でも、変人と思われても、自分の意見は伝えておくべきだ。
「Mさん、申し訳ありませんが、仕事があって、その保護者会には出席できないのです。でもね、私は、一週間に一日くらいは完全休みがあったほうがいいと思っているんですよ。だから、日曜日の練習がなくなってよかったな~と思っていたの。でも、保護者会で決まったことには従いますからね」
電話の向こうでMさんが絶句するのが分かった。きっと、自分たち家族と違う意見の保護者がいるなどと思ってもいなかったのだろう。

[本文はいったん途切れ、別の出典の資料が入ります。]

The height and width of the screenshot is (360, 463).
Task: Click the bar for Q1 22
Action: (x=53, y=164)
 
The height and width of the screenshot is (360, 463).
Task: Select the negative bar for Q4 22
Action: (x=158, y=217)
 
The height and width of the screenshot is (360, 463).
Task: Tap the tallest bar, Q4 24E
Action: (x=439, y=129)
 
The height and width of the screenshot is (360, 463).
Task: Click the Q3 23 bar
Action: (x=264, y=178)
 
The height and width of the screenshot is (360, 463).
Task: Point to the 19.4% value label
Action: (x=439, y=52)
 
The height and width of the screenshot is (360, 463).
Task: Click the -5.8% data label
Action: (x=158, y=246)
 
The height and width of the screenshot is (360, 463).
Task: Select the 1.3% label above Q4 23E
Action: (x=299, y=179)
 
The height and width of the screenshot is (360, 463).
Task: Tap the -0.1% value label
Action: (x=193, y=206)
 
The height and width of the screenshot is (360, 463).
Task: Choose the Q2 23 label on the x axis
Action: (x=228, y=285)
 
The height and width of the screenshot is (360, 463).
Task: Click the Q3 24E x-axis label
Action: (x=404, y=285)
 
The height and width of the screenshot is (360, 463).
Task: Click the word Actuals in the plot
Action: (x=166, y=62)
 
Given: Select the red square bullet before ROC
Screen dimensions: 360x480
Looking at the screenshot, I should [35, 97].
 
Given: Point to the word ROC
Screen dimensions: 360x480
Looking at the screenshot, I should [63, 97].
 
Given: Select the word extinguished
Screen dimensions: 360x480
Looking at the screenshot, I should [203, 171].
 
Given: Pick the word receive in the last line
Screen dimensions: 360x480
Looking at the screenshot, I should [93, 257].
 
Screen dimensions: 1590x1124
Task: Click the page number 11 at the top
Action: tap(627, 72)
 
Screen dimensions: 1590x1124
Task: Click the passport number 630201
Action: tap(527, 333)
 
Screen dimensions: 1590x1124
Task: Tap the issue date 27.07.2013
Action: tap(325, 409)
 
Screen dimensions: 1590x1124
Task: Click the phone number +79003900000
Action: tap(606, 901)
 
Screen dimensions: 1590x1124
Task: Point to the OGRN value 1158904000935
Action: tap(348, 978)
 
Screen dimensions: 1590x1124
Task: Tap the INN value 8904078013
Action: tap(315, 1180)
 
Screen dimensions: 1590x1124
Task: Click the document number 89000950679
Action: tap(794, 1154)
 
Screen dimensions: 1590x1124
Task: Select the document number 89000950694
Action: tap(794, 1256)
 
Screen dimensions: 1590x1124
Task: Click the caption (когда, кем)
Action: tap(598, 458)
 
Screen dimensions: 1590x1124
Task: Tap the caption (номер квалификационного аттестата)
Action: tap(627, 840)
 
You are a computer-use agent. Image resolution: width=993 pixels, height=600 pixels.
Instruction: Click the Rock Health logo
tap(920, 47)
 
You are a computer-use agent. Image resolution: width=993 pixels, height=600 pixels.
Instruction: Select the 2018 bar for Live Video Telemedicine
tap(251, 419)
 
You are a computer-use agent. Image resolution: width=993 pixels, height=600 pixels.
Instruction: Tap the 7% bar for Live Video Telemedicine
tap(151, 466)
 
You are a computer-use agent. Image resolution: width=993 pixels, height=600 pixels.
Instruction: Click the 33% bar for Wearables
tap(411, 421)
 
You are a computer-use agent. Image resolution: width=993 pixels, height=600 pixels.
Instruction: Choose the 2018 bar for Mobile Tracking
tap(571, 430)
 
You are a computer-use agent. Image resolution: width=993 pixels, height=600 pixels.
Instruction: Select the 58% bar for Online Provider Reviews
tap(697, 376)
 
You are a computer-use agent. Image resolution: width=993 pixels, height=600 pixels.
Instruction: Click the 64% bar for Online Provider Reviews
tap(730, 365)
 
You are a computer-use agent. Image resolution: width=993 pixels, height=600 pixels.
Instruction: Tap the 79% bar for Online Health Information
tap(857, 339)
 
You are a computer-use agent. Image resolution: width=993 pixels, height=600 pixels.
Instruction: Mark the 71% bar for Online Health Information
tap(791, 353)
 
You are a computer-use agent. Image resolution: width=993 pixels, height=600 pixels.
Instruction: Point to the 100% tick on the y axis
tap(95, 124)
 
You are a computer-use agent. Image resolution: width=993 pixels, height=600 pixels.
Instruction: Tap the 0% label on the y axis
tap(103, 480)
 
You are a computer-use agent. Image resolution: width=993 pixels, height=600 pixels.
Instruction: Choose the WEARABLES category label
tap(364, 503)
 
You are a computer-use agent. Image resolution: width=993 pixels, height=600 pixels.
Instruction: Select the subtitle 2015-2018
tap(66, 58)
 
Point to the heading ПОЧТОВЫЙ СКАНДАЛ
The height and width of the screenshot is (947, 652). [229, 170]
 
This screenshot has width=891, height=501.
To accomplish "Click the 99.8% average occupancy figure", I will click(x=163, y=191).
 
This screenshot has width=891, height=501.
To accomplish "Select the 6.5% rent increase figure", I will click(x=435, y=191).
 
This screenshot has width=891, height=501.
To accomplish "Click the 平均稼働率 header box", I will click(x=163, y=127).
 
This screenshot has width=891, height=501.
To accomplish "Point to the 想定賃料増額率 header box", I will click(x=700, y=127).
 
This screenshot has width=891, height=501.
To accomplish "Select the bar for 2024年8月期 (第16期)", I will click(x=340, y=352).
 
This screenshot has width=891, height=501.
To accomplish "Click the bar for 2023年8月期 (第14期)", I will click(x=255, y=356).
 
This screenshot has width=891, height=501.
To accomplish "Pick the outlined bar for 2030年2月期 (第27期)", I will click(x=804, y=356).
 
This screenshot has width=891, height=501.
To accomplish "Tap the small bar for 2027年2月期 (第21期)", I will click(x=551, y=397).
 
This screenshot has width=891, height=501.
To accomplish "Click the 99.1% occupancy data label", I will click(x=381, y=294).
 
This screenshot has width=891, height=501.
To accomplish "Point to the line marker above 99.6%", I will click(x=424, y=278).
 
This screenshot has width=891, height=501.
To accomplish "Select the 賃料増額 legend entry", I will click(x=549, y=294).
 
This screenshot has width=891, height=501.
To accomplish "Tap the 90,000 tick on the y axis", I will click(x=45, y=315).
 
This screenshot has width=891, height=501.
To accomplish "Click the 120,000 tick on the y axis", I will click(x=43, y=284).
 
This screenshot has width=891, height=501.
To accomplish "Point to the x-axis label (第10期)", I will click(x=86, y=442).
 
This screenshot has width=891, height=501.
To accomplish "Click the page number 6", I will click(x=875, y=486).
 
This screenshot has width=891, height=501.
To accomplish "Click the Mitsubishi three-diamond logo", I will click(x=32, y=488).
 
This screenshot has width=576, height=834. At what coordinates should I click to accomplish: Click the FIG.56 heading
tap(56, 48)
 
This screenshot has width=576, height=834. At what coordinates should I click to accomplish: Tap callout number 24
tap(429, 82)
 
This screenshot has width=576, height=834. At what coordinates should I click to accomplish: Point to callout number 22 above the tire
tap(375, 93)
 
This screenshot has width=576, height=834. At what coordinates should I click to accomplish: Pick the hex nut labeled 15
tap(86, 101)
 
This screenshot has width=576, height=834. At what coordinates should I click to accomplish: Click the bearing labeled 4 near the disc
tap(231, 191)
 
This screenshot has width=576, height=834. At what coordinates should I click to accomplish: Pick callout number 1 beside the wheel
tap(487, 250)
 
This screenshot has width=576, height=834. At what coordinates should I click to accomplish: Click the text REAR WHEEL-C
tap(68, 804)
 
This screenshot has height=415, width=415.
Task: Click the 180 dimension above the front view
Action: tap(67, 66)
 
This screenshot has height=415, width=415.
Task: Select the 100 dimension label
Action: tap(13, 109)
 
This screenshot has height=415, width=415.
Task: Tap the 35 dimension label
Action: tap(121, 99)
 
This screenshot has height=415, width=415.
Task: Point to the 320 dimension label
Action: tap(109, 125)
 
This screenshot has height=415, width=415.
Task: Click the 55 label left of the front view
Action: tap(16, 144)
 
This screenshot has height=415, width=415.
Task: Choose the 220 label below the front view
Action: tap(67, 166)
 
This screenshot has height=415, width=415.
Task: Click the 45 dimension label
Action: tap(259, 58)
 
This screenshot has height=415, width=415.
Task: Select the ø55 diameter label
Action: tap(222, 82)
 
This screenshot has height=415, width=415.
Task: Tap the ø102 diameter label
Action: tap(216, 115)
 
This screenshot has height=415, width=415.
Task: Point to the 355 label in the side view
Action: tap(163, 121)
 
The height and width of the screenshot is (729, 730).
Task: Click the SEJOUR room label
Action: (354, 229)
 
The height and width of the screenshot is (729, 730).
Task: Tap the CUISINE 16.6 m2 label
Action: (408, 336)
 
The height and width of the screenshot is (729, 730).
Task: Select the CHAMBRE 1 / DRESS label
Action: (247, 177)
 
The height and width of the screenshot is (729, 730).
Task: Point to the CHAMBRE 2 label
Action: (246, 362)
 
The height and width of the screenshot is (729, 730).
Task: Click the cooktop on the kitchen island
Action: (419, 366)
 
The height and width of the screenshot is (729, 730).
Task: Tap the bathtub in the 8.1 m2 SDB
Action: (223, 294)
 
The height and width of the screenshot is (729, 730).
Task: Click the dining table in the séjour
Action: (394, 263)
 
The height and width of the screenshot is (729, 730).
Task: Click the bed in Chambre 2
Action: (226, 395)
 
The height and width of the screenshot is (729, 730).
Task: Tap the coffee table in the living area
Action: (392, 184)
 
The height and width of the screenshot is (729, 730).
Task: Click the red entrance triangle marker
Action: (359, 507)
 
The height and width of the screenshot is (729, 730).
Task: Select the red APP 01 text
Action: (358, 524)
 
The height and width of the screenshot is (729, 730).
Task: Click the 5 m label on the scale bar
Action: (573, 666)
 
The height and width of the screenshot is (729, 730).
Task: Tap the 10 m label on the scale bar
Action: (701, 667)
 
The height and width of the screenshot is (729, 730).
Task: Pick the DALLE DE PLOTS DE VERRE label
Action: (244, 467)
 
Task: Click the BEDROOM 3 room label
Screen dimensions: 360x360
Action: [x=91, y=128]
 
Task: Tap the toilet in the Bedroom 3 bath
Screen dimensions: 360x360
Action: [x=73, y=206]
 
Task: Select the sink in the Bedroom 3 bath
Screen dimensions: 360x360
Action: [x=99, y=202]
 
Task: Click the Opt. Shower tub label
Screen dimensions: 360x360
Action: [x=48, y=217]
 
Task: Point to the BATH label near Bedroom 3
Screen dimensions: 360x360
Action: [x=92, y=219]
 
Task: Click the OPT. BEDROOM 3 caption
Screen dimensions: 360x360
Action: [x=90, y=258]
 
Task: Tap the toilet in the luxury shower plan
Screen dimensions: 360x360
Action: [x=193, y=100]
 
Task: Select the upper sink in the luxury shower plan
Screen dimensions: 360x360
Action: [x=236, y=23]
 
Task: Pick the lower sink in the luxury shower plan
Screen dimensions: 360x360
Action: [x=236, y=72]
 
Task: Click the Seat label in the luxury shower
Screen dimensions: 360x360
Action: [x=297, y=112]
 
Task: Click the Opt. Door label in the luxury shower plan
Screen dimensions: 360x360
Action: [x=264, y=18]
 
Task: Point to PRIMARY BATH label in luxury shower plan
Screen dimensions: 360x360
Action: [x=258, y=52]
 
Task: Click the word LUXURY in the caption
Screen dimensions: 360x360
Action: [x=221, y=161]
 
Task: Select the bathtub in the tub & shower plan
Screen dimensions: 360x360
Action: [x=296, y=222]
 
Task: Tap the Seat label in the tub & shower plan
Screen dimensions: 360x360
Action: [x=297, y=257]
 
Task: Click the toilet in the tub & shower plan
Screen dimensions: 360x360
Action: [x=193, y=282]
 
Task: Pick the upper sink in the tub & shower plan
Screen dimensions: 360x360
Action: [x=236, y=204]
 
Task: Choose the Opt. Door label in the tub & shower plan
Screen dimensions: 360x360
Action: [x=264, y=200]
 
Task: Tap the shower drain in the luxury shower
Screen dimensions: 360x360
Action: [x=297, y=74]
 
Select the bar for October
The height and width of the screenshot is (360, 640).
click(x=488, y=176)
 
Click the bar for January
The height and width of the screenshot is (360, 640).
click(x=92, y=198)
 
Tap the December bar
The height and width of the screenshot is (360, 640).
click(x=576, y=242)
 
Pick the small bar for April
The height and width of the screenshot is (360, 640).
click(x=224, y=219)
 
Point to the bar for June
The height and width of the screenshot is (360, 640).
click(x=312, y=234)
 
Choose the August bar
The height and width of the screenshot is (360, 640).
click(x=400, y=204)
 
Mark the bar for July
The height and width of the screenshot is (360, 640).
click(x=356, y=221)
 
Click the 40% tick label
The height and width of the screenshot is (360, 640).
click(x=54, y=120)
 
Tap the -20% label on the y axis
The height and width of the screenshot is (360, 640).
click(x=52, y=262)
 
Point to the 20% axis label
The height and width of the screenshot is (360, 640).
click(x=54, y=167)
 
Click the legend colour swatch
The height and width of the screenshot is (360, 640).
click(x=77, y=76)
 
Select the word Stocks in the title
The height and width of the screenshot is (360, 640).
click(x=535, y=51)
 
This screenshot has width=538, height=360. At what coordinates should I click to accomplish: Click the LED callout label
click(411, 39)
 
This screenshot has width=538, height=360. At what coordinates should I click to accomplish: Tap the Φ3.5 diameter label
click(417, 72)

結局保護者会が開かれた様子はなく、日曜日の練習休みも息子たちが卒業するまで続いた。特に強くなりたい部員は、学校の部活以外に「ウィングス」という卓球の全国組織に属して余分に練習に励むことになったようだった。Mさんの子どもさんたちも、もちろんそこに入った。
余談になるけれど、
ある日、帰宅した息子たちが興奮して話している。
「母さん、T君の家、リッチなんで。ジュースは小さいけどペットボトル一本ずつ出してくれるし、ポテチ(ポテトチップス)も一人一袋ずつあるんで」
T君は、製紙工場の経営者の孫で、家庭が裕福である。
「よかったね、うちは友達みんなでポテチの大袋分けるし、ジュースもデカペットボトルからコップについでみんなで分けて飲むもんね。
いいな~、母さんもTくんところ遊びに行こうかな」
息子A&Bは目を見合わせて、
「母さん行っても面白ない思うで。中学生ばっかりじゃし。男の子だけじゃし。T君のお母さん、びっくりするかもしれん」
ひたすら阻止する(笑)
その頃から、卓球部の息子たちの友人は(息子たちも含めて)わが家にたむろしなくなった。ペットボトル一本ずつとポテチ一袋ずつというリッチなライバルに(笑)とられてしまったのだ。残念。
部活の友人たちを通して、息子たちは、非クリスチャンの男の子たちの生態を(笑)観察し、その後反抗期に入った。時に、
「他の子は礼拝行かんでええのに、どうして僕らだけ日曜日に礼拝行くん?」
口とがらして詰め寄るようになった。
「いよいよそういう時期が来たか」
ちょっと困ったが、私はくどくど説明したりご機嫌とったりしないことに決めた。
これは理屈ではないのだ。
「神様を礼拝するのはニンゲンとして当たり前のこと。礼拝せん人の方がおかしいんよ」
いつも澄まし顔で通した。
息子AもBも、大いに不満そうで、時にくってかかってきたが、
「日曜日は礼拝に出る。どうしても出られないときは夕拝に出る」
というルールは――神様の憐れみにより――守り続けた(守らされた?)。
あれから10年余り、息子Aは遠方に就職。勤務不規則なシフトの仕事に就いたので、なかなか教会に通えない。残念だ。
Bは私たち親と共に住み、近くの会社に通勤しているが、朝か夕の礼拝どちらかは、どうやら守っている。とても感謝なことだ。